TEXTE SOURCE.
+===+
À l’approche de la COP21, conférence sur le climat qui se tiendra à Paris en décembre prochain, où la LPO sera représentée par son Président Allain Bougrain Dubourg, Philippe J. Dubois, responsable du programme biodiversité et changement climatique à la LPO, répond à nos questions sur l’influence du climat sur les oiseaux en ville.

Philippe-Jacques Dubois - Crédit photo : Elise RousseauPhilippe-Jacques Dubois - Crédit photo : Elise Rousseau

À l’heure actuelle, quels sont les signes observables du changement climatique ?
+===+
DONNÉES FOURNIES.
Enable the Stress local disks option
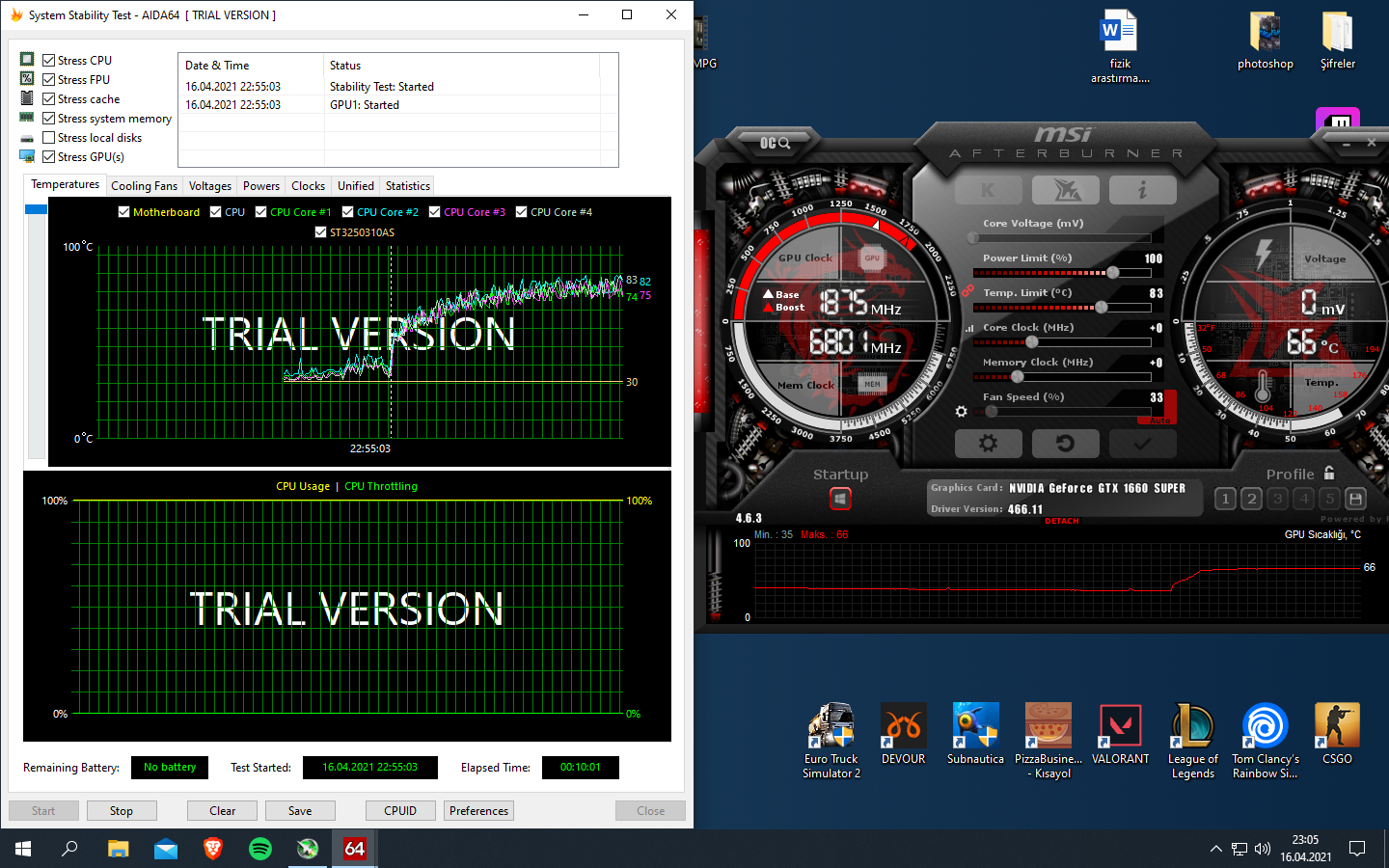This screenshot has width=1389, height=868. click(48, 137)
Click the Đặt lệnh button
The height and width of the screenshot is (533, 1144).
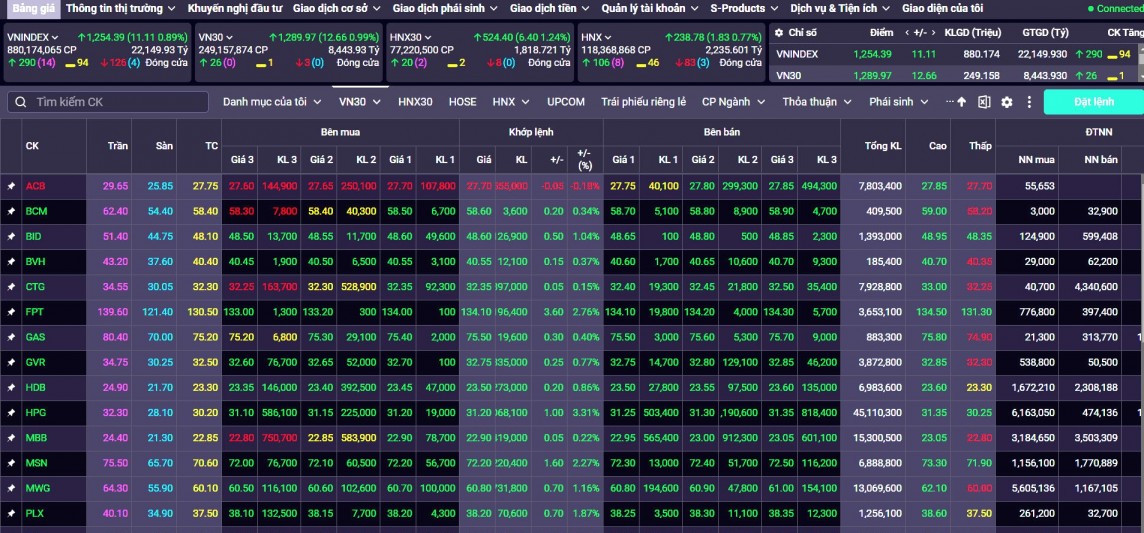[x=1093, y=102]
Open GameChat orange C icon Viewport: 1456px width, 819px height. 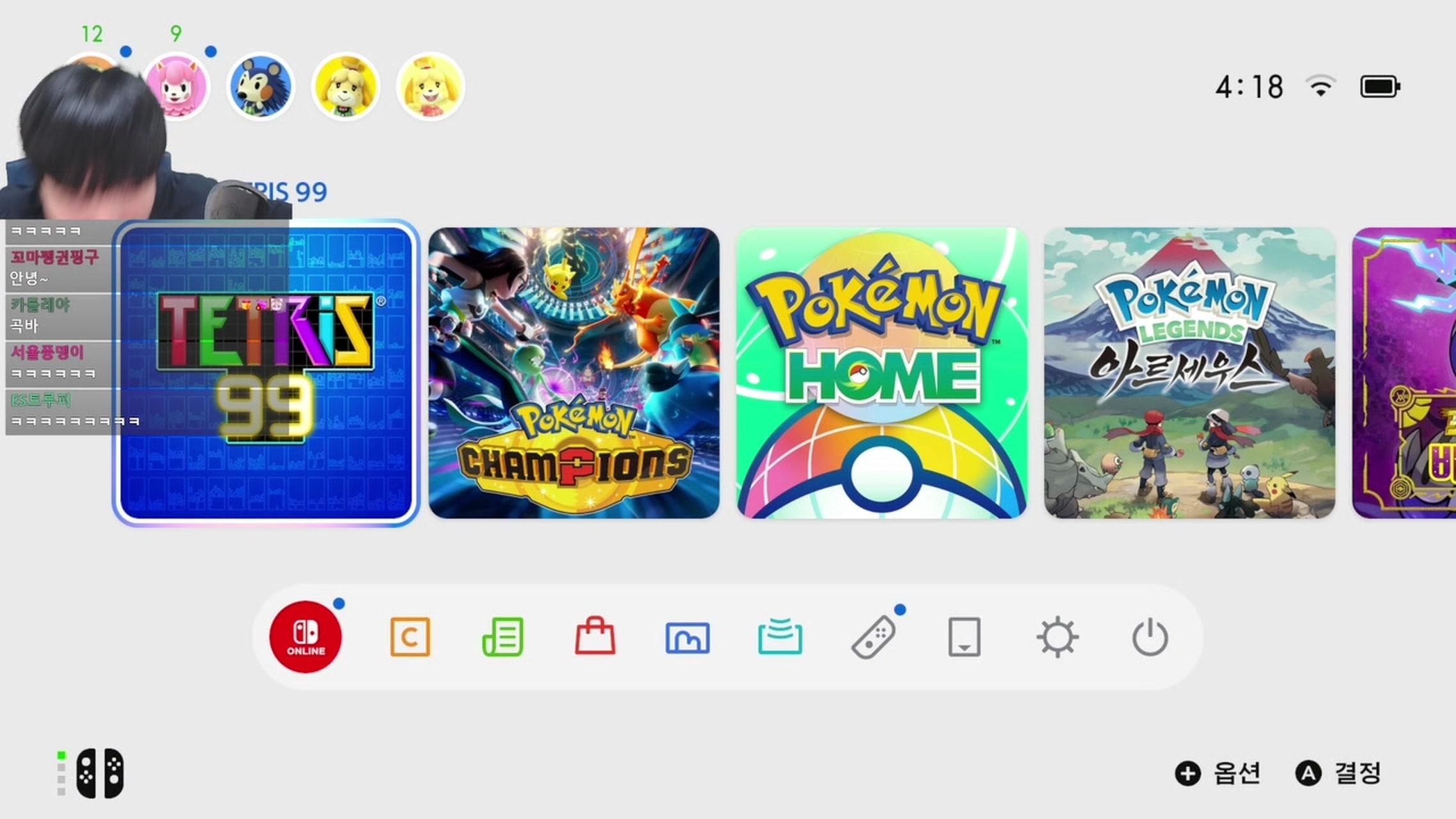tap(410, 637)
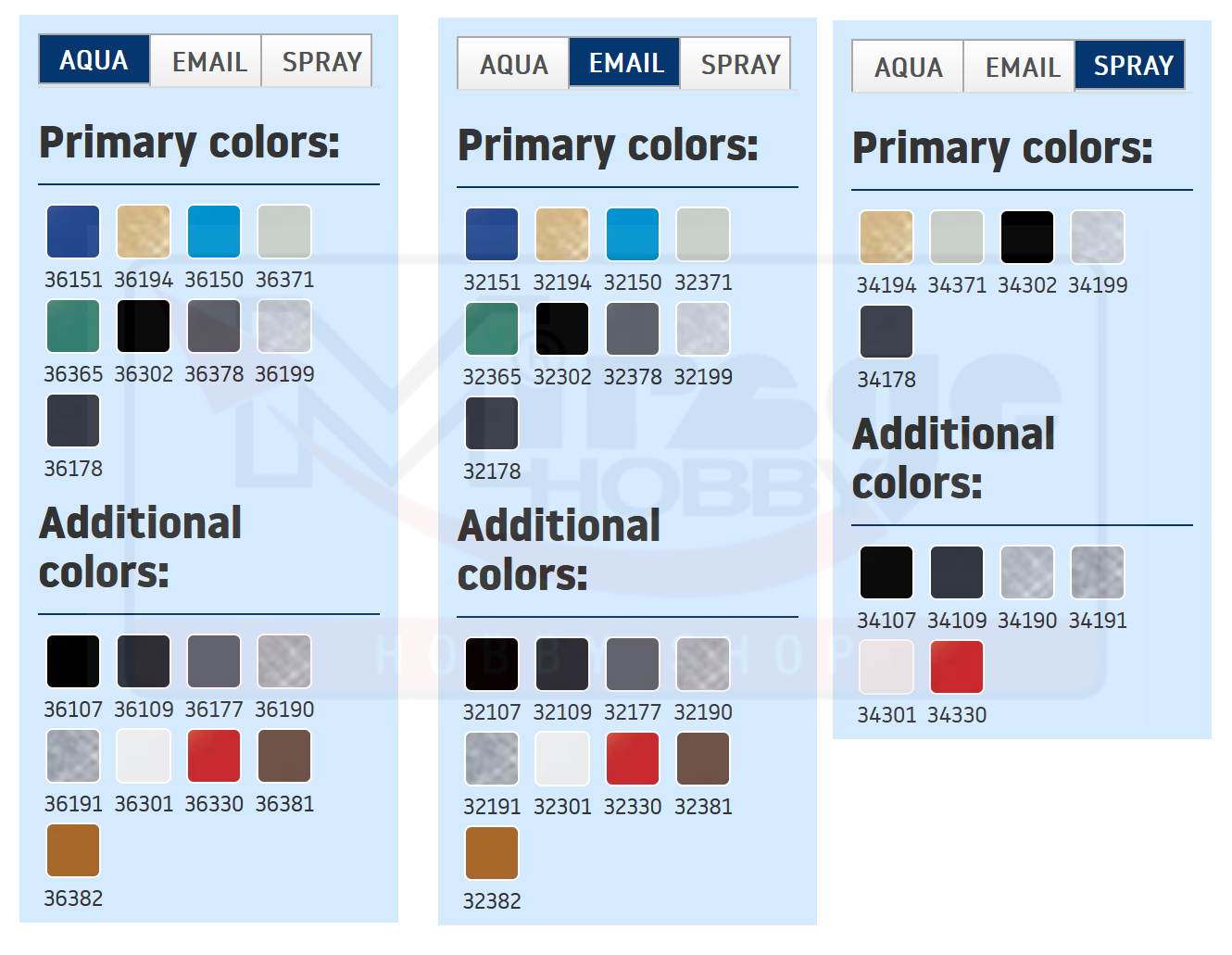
+===+
DÉTAIL DE LA CONSIGNE.
Recopiez à l'identique le passage de l'entretien sur le climat et les oiseaux en ville, depuis « À l’approche de » jusqu'à « du changement climatique ? » inclus.

RÉPONSE.
À l’approche de la COP21, conférence sur le climat qui se tiendra à Paris en décembre prochain, où la LPO sera représentée par son Président Allain Bougrain Dubourg, Philippe J. Dubois, responsable du programme biodiversité et changement climatique à la LPO, répond à nos questions sur l’influence du climat sur les oiseaux en ville.

Philippe-Jacques Dubois - Crédit photo : Elise RousseauPhilippe-Jacques Dubois - Crédit photo : Elise Rousseau

À l’heure actuelle, quels sont les signes observables du changement climatique ?